“Gun Control” and “Fairness”

Superman IV: The Quest for Peace was a liberal Democrat’s fantasy. In this fourth and final installment of the film franchise launched by Richard Donner, Christopher Reeve’s Man of Steel rids the planet of all of its nuclear weapons by rounding them up and launching them into the heart of the sun. The nations of the Earth rejoice as a new era of world peace begins.   

Superman thinks about nuclear weapons the way liberals think about nuclear weapons and guns: If we get rid of them both, we get rid of the death and violence of which they are the “cause.”  

To President Obama and his fellow partisans who are now itching to add ever-stricter “gun control” measures to the mountain of such laws that are already on the books, I propose that we follow their logic all of the way through and aim to divest everyone of access to guns.

For years, those on the left have mocked their opponents who have insisted that it isn’t guns, but people, that “kill.” But if this is so, then not only should we seek to prevent the average law-abiding citizen from bearing arms. Police officers and secret service members, soldiers and professional bodyguards, should be prevented from doing so as well.

The heart of logic is consistency. 

Yet it isn’t just formal consistency that is at stake here. There is also the issue of fairness

The concept of a “state of nature” figures prominently in “the social contract” strain of the liberal tradition. According to this approach, (government-) organized society is like a contract. As long as its members consent to its terms, it is legitimate. The biggest non-negotiable of such terms is the demand that in signing on to society, so to speak, individuals agree to abandon the right to be judge, jury, and executioner that belongs to them in “the state of nature” when each is on his own. 

In spite of their many differences, all of the great social contract theorists agree that unless individuals were willing to forfeit or delegate this right, there could be no state or society.

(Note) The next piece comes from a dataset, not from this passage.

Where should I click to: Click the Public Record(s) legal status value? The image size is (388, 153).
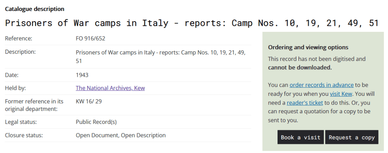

This is a cost to being a member of society, for it makes the task of self-defense more difficult than it otherwise would be in a state of nature.

But it is a cost that everyone must be willing to pay if they want to reap the benefits to be had from living in society.

However, in our society, not everyone is willing to shoulder this burden of self-restraint.

Namely, the privileged, society’s top one percent especially, have escaped paying their fair share of this burden that has been unequally distributed among the remaining 99 percent. Worst, it is the top one percent — like President Obama and his allies in government and Big Media — who seek to make the burden all that much heavier while doing nothing to lift a finger to chip in.

Obama is not paying his fair share.

Neither are New York City Mayor Michael Bloomberg and New York Governor Andrew Cuomo paying their fair share. 

Obama, Bloomberg, and Cuomo don’t have to worry about their homes being burglarized. They don’t have to worry about their children’s schools being shot up by a demented gunman. They don’t have to worry about being physically assaulted on the street or in a crowded movie theater. 

They and the rest of the one percent, whether its members are politicians or celebrities, have abundant access to armed bodyguards and security of various sorts. The 99 percent have no such resources. Because they have only their own guns to rely upon, the latter are already at a disadvantage relative to the former. There is no level playing field here. But Obama and his ilk in the 1 percent want to disadvantage the disadvantaged even further by making it that much more difficult for them to defend themselves.

We are in dire need of a dramatic redistribution of goods and burdens. Such a scheme demands that Obama and the one percent make the same “sacrifice” that they are now demanding of the 99 percent and, thus, drastically reduce, if not altogether abandon, the firepower currently at their fingertips. 

Of course, not for a moment will they consider this. There is, though, another option of which lovers of equality and fairness can avail themselves: Obama and the one percent can remedy the unequal distribution of burdens that they have imposed upon the backs of the 99 percent by removing the obstacles to self-defense that they continue to throw up. 

After all, nothing says equality like a gun. With a firearm, the weakest and smallest can topple the strongest and largest without breaking a sweat.

Unfortunately, there is about as much of a chance that Obama and company will consider this possibility as there is that they will consider the first.